If you think this watch resembles the work of Breguet or George Daniels, then Clark is certainly smiling from his heavenly watchmaking bench. He was the first American watchmaker to make a tourbillon in the style of Breguet, a man whose work greatly influenced him.
Number 7, as the watch is known, is the final piece in a total production of just seven tourbillons over Clark’s lifetime. It’s a tourbillon with constant force escapement, two rare elements coming together. Any precision freak will go crazy over the Earnshaw-type chronometer escapement with Peto Cross detent. Together the carriage of the tourbillon and the escapement consist of over 80 parts. It took 4000 hours and almost four years to develop and complete this masterpiece.

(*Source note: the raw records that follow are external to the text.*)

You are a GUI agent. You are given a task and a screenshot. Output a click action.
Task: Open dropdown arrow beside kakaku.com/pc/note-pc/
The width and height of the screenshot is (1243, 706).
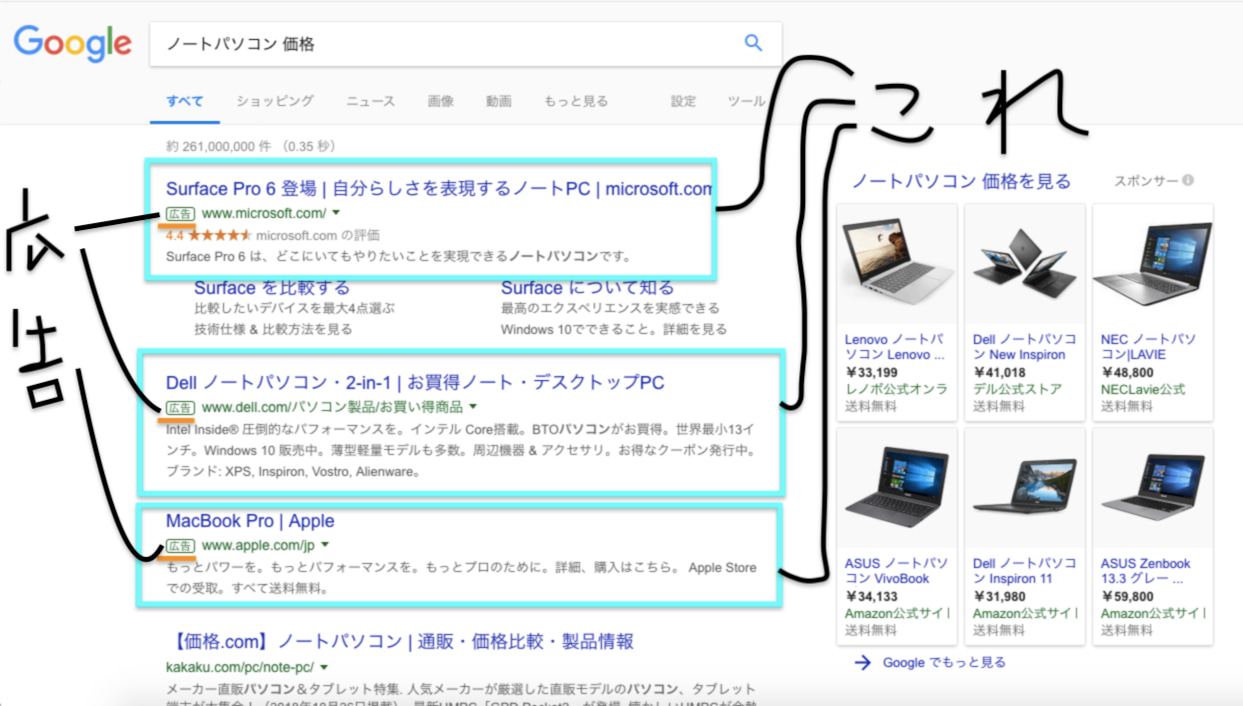[x=324, y=667]
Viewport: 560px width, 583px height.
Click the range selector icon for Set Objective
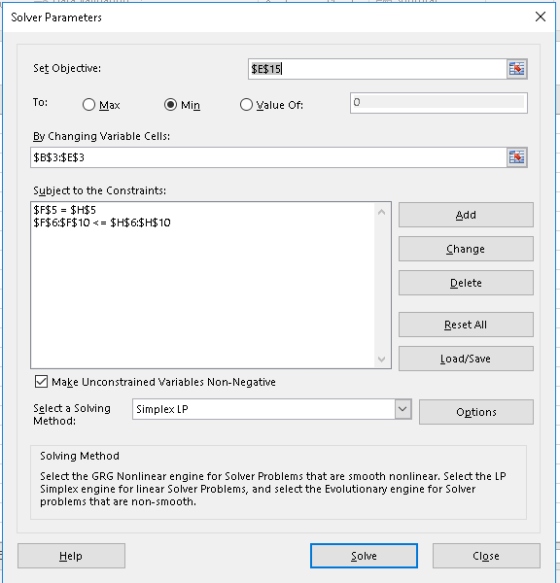tap(516, 69)
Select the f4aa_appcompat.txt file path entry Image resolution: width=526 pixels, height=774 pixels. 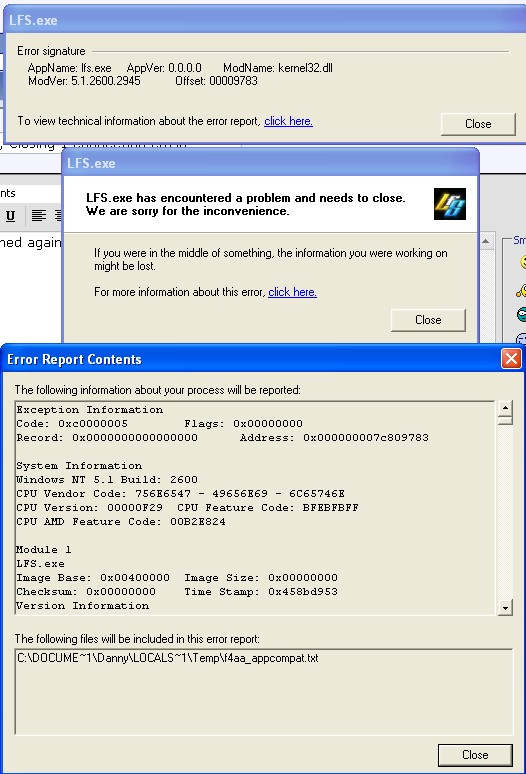[x=168, y=658]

Not only is number 7 technically sophisticated but also it’s very beautiful. The movement layout with the two barrels is symmetrical and pleasing to the eye and the blued screws just pop against the gilt finish. Exemplifying the detailed craftsmanship of Clark, the unique sunburst pattern on the engine-turned dial was done on a machine designed by him. The case is composed of Clarks’ special 19K gold alloy, a true beauty with engraved floral and foliage decoration and engine-turned gold center. Lynton McKenzie who is considered one of the finest gun-engravers, is responsible for the engraving, the only part of the watch that isn’t from Clark’s hand.
Before becoming a full-time watchmaker in 1976, Clark restored antique sporting guns and was a gun lock maker, which means he made the mechanical system responsible for firing the gun and afterwards ejecting the spent round while loading a new round. He started his education like most talented watchmakers by restoring fine, complicated watches.
Clark certainly flew under the radar. How or why certain talented watchmakers break out to become stars is a result of luck and timing. Unlike F.P. Journe or George Daniels, Clark never had a sponsor, which is a great shame. The estimate of this exceptional pocket watch reflects the fact that many collectors haven’t heard of him. It’s embarrassingly low, in my opinion.
Just think if this amazing piece came from the workshop of a Patek Philippe or George Daniels. We would probably be looking at close to a seven-figure estimate. Clark isn’t recognized at this moment in time for his talent. However, for the savvy collector Number 7 is an amazing find, like discovering an overlooked gem at a flea market and buying it for a song. And who knows what history will make of Clark’s work. Read some wonderful information on Clark at the site Tempered-Online here.
View the lot here.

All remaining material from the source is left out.